Mafia: beni confiscati a rischio asta

Mafia L’emendamento della discordia introdotto in Finanziaria e recentemente approvato dal Senato riguarda l’inserimento del limite temporale di 90 giorni per la destinazione a fini sociali dei beni confiscati alla Mafia. Scaduto tale termine però i beni potrebbero essere venduti all’asta col rischio evidente che vengano riacquistati dalle stesse società criminali cui erano stati in origine sottratti.

Come funziona il meccanismo?
Introdotta dalla legge Rognoni–La Torre del 13 settembre 1982, la confisca dei beni mafiosi si dovrebbe realizzare attraverso l’assegnazione dei beni immobili a comuni, province, regioni, associazioni di volontariato, cooperative sociali, e cos via per realizzare scuole, comunità di recupero, case per anziani, centri per rifugiati politici, e altro ancora.

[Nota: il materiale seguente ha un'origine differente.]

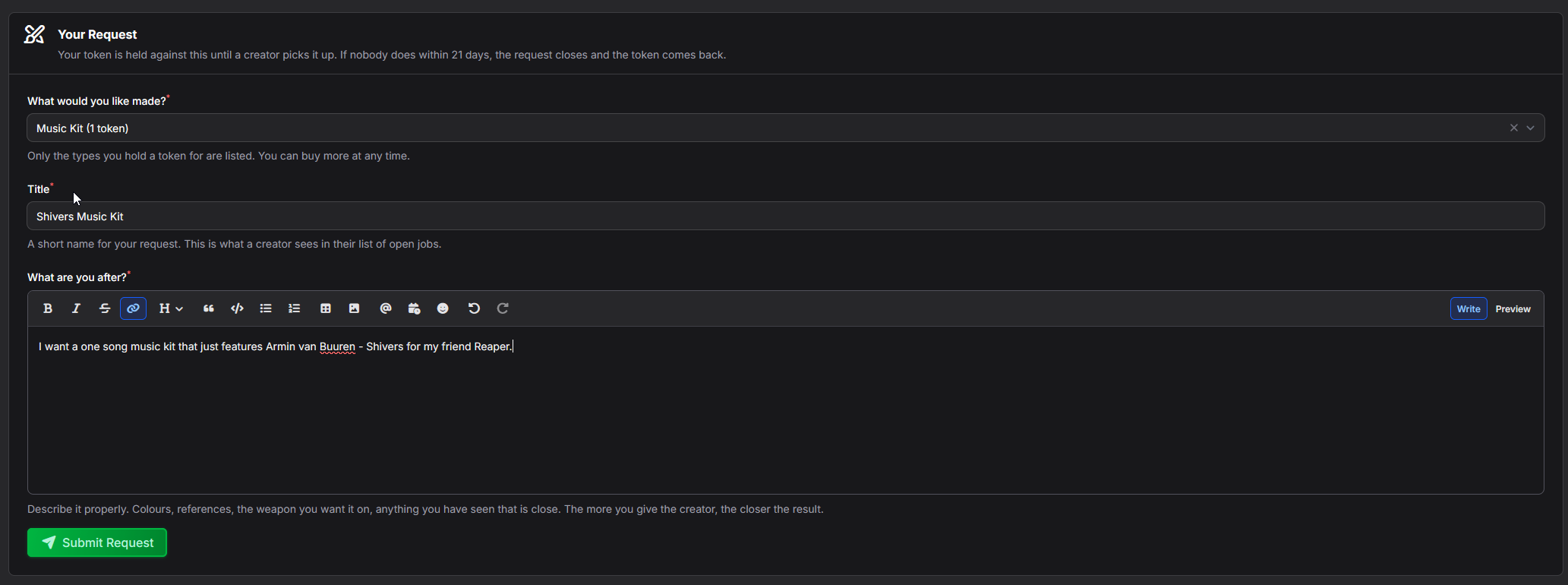Undo the last edit

coord(474,308)
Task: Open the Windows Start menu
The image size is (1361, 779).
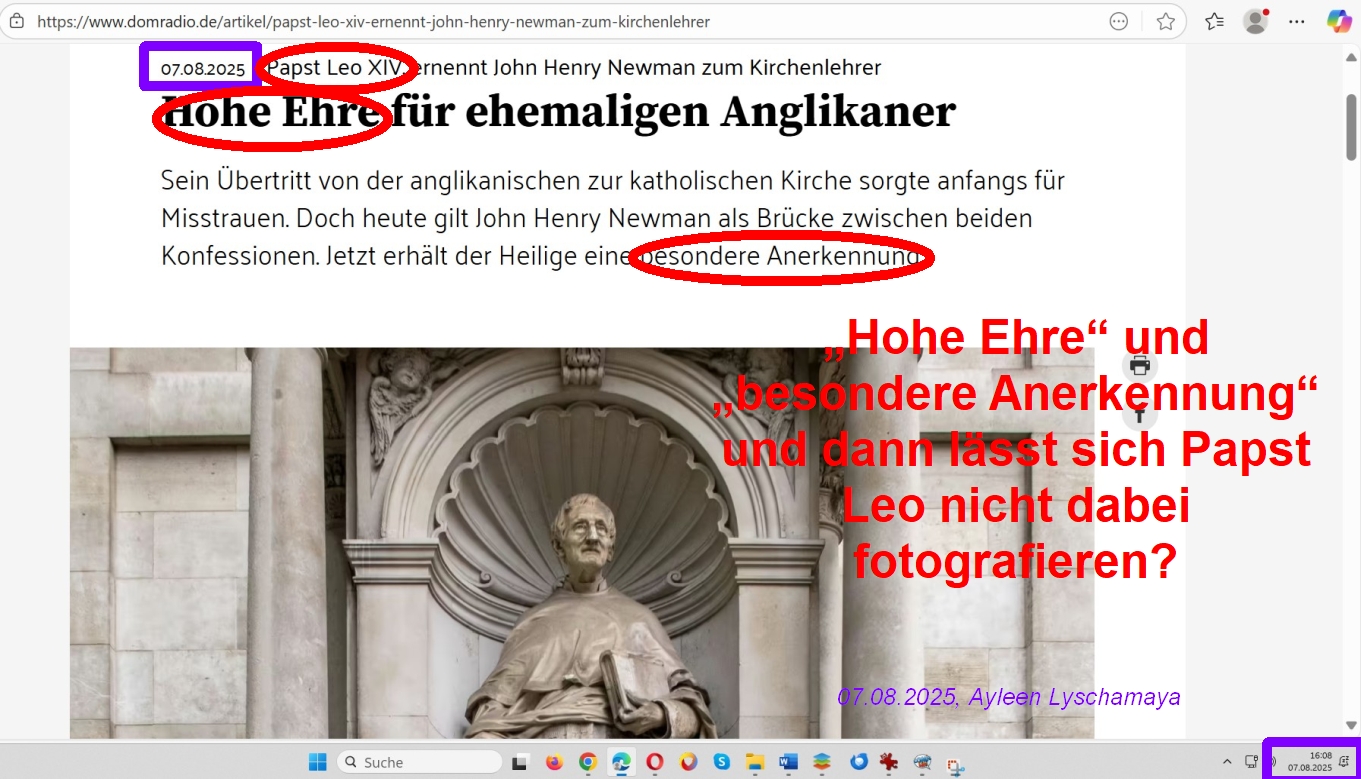Action: [x=317, y=762]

I beni mobili e le aziende confiscate vengono per lo più trasformati in denaro contante e il ricavato viene versato nel Fondo unico per la giustizia.

Il nuovo emendamento
La scadenza potrebbe pregiudicare il processo considerate le lungaggini burocratiche del catasto
Il governo fa cassa con i beni confiscati alla mafia. Un emendamento alla Finanziaria prevede che possano essere venduti gli immobili di cui non sia effettuata la destinazione entro i novanta giorni imposti dalla legge. Ma complessità delle procedure e carenza di risorse finanziarie per la ristrutturazione rendono molto difficile rispettare questi termini. I problemi sono, ancora oggi, legati alla complessità delle procedure (per esempio, inagibilità, ipoteche o procedure giudiziarie in corso, occupazioni, contenziosi causati dalle impugnazioni delle ordinanze di sgombero) e alla carenza di risorse finanziarie per la ristrutturazione dei beni.

Dunque, la norma abolisce di fatto l'uso sociale dei beni confiscati e ne impedisce la restituzione alle collettività. Anzi, rischia di restituirli alle organizzazioni criminali, già pronte a riacquistarli dallo Stato.

Il bottino della Mafia
Stando ai dati aggiornati al 30 giugno 2009 alle associazioni mafiose sarebbero stati sottratti l’equivalente di 725 milioni di euro, di cui ben 225 negli ultimi diciotto mesi, grazie all’attività del commissario straordinario, e solo 500 nei dodici anni precedenti.

I beni immobili confiscati sono 8.933, di cui ben 46 per cento in Sicilia, 15 per cento in Campania e 15 per cento in Calabria. Di tutti i beni immobili confiscati, il 60 per cento ha già trovato una destinazione: la maggior parte è stata consegnata agli enti locali per finalità sociali, il restante è stato mantenuto allo Stato per fini istituzionali.

Le aziende confiscate alla criminalità sono 1.185, di cui 38 per cento in Sicilia, 19 per cento in Campania e 14 per cento in Lombardia. Operano principalmente nel settore delle costruzioni, della ristorazione e del turismo. Di tutte le aziende confiscate, solo il 33 per cento ha trovato una destinazione: attraverso la vendita o l’affitto e, più frequentemente, attraverso la liquidazione (una azienda su tre risulta infatti già in liquidazione prima della confisca definitiva).